Page 2 of 2
Re: Numbers of lines in a text file
Posted: Sun May 27, 2012 3:47 pm
by IdeasVacuum
OK, got a bit closer, but not correct:
Code: Select all
;=========== TEST file start ====================================================
If CreateFile(0, "c:\test.txt")
sLine.s = "abcdefghijklmnopqrstuvwxyz and that is all the letters I can think of"
ilen.i = Len(sLine)
For i = 1 To 31234
WriteStringN(0,sLine)
Next
FlushFileBuffers(0)
CloseFile(0)
EndIf
;=========== TEST file End =====================================================
Procedure.i CountFileLines(sFile.s)
;----------------------------------
Protected filesize.i = 0
EnableASM
If ReadFile(0,sFile)
*loc = AllocateMemory(Lof(0))
ReadData(0, *loc, Lof(0))
filesize = Lof(0)
CloseFile(0)
EndIf
cnt = 0
!xor ecx, ecx ; linecount = 0
!mov edx, [p.p_loc] ; readpointer = *loc
!mov eax, [p.v_filesize] ; remainingbytes = filesize
!loopstart: ; While remainingbytes > 0
!cmp word [edx], 0xA0D ; If word at readpointer <> #CRLF$
!jnz skip ; GOTO skip
!inc ecx ; Else, increment the linecount
!skip: ;
!inc edx ; readpointer + 1
!dec eax ; remainingbytes - 1
!jnz loopstart ; Wend
!mov [p.v_cnt], eax
DisableASM
FreeMemory(*loc)
ProcedureReturn
EndProcedure
LineCnt.i = CountFileLines("c:\test.txt")
MessageRequester("", Str(LineCnt) + " lines reported")
Edit: Ah, you got there before me netmaestro, so I should now be able to see where I went wrong.

[Source data]
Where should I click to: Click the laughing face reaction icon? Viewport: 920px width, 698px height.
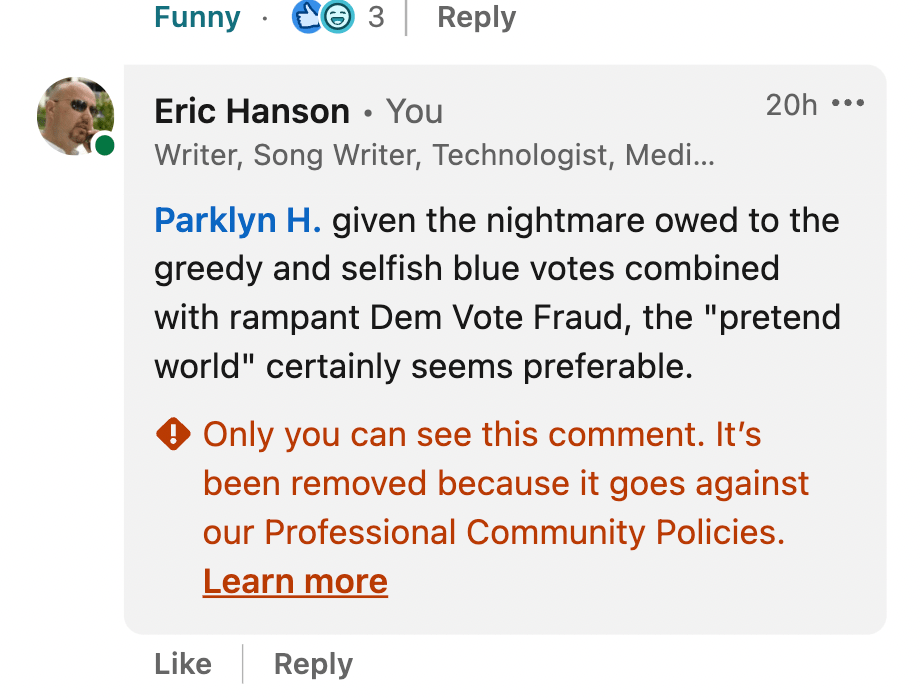click(x=337, y=17)
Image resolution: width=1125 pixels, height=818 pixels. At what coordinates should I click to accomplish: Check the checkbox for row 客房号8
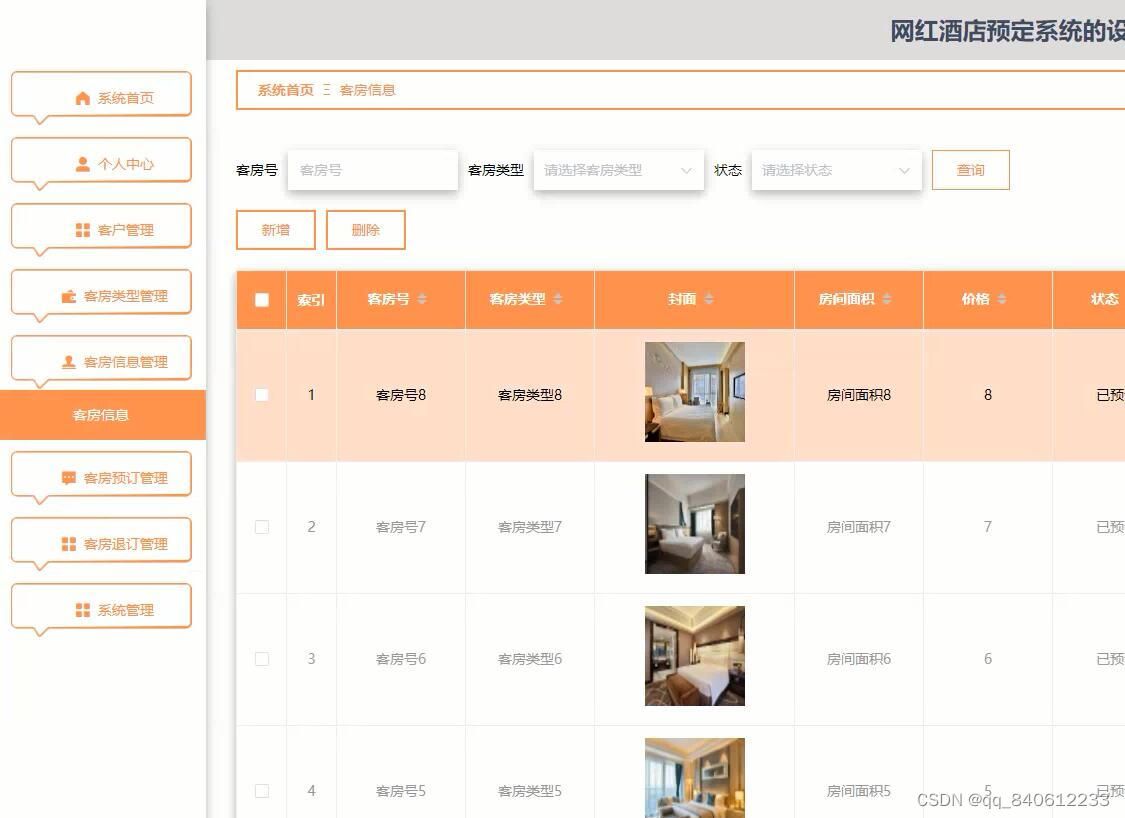[x=261, y=394]
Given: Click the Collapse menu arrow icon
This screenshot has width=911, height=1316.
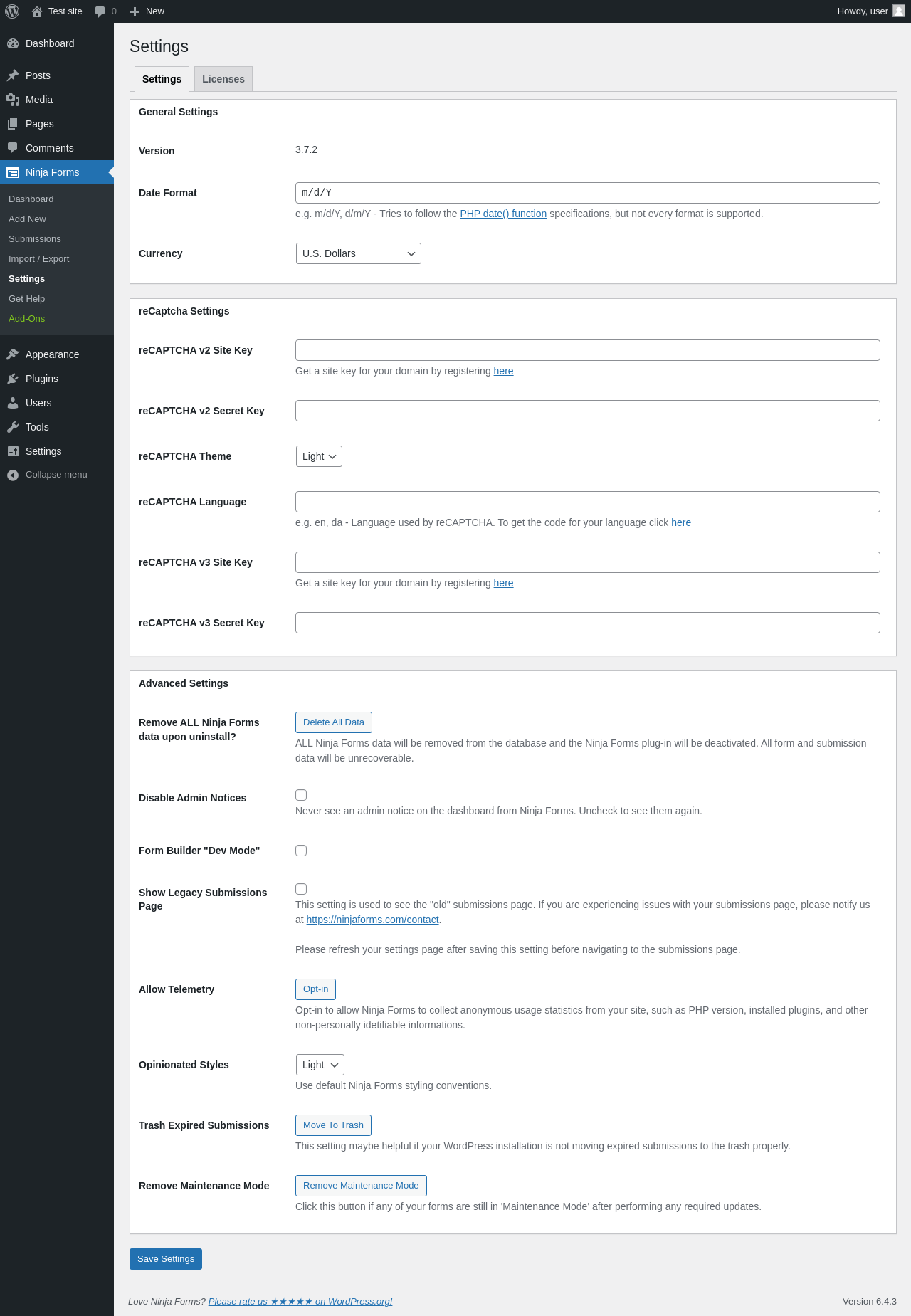Looking at the screenshot, I should tap(13, 475).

▶ _Exercise tasks_:
1) Reproduce the records word for word, starting at the line that contains "Image resolution: width=1125" and running through the end of the records, with both ends included. Leave the pictures out.
2) Continue the forum thread about counting the lines in a text file from the point where it stops.

▶ _Answers below_:
1)
Image resolution: width=1125 pixels, height=818 pixels. At what coordinates should I click to accomplish: Check the checkbox for row 客房号8
[x=261, y=394]
Given: Click the Collapse menu arrow icon
This screenshot has width=911, height=1316.
Looking at the screenshot, I should tap(13, 475).

2)
Re: Numbers of lines in a text file
Posted: Sun May 27, 2012 4:00 pm
by IdeasVacuum
Well, I was very close - the bit I got wrong was from the Help, moving the count result to eax and using ProcedureReturn without an expression to return the content of eax. Not sure why that would not work but then I have never used FASM and have not done any assembler stuff for about 30 years (that was on on CP/M Z80).
Re: Numbers of lines in a text file
Posted: Sun May 27, 2012 4:04 pm
by wilbert
It's better to only count for #LF .
It gives the correct results on both Windows and OS X.
Here's a SSE2 approach
Code: Select all
Procedure.i CountFileLines(filename.s)
Protected result.i
Protected f.i = ReadFile(#PB_Any, filename)
Protected num_bytes.i = (Lof(f) + 31) & -32
Protected *mem = AllocateMemory(num_bytes + 16)
Protected *pos = (*mem + 15) & -16
ReadData(f, *pos, num_bytes)
CloseFile(f)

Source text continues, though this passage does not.